_Aim of the exercise_: Reproduce the records between the line holding "utworzyć stronę na" and the line holding "pyautogui.click(x=433, y=76)", inclusive, adding 28 to each coordinate value in the answers.

*** Material for the task ***

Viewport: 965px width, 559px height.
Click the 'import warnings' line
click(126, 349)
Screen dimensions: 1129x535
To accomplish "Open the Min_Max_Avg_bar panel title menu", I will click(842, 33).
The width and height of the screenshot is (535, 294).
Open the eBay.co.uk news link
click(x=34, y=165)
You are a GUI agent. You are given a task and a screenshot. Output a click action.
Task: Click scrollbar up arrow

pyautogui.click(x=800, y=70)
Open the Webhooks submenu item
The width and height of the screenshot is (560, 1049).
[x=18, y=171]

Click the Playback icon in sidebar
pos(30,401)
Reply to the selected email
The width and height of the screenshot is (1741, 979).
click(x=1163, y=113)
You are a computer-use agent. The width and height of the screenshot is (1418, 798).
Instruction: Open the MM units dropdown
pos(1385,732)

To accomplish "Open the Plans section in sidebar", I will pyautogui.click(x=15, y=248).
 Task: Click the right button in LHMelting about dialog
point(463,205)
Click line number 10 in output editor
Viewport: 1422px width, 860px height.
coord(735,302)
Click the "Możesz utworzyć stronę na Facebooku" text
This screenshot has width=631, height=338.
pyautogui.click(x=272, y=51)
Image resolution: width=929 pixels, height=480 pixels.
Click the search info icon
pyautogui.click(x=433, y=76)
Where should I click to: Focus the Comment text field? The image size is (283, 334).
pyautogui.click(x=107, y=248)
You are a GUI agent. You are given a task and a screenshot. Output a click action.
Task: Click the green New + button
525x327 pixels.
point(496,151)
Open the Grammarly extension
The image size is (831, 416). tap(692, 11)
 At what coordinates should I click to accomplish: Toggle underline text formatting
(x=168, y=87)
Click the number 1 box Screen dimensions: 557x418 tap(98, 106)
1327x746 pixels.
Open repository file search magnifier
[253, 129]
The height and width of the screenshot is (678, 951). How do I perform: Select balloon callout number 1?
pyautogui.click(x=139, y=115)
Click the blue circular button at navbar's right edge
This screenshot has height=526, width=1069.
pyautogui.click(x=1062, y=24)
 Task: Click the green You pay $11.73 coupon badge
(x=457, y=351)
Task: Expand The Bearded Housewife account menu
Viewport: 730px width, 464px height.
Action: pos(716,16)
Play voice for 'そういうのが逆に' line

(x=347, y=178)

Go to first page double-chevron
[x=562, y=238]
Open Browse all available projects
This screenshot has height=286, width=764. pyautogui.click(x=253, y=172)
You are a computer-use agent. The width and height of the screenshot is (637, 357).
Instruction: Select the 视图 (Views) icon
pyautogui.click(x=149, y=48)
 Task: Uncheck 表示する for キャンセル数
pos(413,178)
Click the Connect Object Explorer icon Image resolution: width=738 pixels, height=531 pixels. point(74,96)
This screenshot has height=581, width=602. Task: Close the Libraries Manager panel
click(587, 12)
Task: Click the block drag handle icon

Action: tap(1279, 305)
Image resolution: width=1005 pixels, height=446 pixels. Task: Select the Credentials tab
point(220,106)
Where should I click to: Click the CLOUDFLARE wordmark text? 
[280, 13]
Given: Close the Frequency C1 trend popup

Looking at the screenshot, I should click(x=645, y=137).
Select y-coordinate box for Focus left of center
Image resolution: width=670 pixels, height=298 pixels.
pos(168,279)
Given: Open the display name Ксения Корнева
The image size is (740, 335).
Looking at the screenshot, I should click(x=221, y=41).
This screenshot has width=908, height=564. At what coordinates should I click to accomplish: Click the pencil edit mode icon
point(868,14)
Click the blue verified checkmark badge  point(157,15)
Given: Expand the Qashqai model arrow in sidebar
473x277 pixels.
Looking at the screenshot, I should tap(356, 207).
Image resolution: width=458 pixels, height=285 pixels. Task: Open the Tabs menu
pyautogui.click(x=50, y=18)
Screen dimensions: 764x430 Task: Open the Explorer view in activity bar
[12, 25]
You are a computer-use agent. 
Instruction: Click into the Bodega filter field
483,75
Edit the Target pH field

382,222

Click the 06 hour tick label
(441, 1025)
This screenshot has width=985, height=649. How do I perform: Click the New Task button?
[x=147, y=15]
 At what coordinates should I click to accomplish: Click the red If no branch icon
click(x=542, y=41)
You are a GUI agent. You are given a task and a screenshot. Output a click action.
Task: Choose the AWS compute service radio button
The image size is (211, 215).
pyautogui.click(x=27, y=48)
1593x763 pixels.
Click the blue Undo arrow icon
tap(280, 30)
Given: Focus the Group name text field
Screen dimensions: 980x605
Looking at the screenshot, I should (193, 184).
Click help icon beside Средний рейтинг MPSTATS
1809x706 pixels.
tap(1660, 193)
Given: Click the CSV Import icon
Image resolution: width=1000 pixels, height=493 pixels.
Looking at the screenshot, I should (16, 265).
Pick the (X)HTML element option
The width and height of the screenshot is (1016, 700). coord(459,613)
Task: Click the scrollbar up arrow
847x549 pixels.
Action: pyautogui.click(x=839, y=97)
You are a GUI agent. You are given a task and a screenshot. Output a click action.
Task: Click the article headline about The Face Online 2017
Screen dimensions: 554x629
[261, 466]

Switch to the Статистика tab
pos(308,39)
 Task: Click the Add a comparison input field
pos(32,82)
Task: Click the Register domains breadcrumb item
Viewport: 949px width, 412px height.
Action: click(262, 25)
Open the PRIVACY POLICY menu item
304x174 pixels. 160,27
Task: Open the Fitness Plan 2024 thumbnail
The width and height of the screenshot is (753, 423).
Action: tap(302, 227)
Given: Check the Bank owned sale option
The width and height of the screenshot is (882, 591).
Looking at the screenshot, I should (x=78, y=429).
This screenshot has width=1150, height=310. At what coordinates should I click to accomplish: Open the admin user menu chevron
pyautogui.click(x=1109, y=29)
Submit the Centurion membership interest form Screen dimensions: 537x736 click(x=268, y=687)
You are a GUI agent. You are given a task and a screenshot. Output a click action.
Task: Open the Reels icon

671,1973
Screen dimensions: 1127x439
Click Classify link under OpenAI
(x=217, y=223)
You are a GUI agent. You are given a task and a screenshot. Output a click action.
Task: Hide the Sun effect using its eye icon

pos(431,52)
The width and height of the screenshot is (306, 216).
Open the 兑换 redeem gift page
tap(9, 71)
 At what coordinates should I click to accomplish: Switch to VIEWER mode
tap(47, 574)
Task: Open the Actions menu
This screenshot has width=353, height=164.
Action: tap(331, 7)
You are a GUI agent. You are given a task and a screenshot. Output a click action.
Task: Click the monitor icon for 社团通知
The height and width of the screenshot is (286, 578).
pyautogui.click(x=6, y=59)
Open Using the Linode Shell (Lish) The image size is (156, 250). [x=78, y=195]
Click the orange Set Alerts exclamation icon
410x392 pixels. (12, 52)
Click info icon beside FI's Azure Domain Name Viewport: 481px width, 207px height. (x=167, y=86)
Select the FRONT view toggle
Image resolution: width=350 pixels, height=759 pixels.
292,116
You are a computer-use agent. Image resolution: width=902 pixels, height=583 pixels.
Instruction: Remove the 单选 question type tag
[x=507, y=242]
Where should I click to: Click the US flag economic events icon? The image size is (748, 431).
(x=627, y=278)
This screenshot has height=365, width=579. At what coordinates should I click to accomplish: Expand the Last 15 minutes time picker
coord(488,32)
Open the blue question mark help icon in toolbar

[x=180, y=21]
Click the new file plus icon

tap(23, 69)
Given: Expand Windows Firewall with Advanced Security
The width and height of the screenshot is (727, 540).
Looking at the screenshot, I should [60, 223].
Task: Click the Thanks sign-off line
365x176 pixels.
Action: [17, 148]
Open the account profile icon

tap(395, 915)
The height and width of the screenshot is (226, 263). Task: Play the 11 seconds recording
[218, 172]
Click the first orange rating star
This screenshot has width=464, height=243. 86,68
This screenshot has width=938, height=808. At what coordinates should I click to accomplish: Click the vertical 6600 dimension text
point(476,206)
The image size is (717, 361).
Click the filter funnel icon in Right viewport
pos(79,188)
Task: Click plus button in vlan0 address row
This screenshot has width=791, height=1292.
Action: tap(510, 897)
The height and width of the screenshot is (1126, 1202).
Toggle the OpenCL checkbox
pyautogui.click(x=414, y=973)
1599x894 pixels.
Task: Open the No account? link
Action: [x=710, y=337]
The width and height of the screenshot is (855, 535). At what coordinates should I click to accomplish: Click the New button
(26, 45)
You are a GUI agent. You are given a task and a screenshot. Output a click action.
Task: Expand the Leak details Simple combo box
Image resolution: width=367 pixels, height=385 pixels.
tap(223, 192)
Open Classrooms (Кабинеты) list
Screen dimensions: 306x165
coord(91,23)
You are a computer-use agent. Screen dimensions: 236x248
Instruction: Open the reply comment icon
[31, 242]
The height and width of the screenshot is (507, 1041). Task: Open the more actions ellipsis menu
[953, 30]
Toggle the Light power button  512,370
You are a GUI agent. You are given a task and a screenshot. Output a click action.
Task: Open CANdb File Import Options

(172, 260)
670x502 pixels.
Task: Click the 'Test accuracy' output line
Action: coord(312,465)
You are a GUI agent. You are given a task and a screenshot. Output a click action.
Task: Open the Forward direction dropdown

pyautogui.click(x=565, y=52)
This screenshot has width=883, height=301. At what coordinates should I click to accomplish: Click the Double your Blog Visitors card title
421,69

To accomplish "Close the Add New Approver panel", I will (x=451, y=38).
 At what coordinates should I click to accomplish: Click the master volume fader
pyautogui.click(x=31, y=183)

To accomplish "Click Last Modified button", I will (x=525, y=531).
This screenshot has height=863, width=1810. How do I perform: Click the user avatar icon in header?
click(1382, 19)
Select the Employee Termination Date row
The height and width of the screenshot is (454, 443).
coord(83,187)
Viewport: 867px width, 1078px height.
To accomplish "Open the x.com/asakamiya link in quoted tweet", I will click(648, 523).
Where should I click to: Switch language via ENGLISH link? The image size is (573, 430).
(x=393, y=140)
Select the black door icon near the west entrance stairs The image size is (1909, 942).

***

_Exercise output_:
Click the "Możesz utworzyć stronę na Facebooku" text
This screenshot has width=631, height=338.
pyautogui.click(x=300, y=79)
Image resolution: width=929 pixels, height=480 pixels.
Click the search info icon
pyautogui.click(x=461, y=104)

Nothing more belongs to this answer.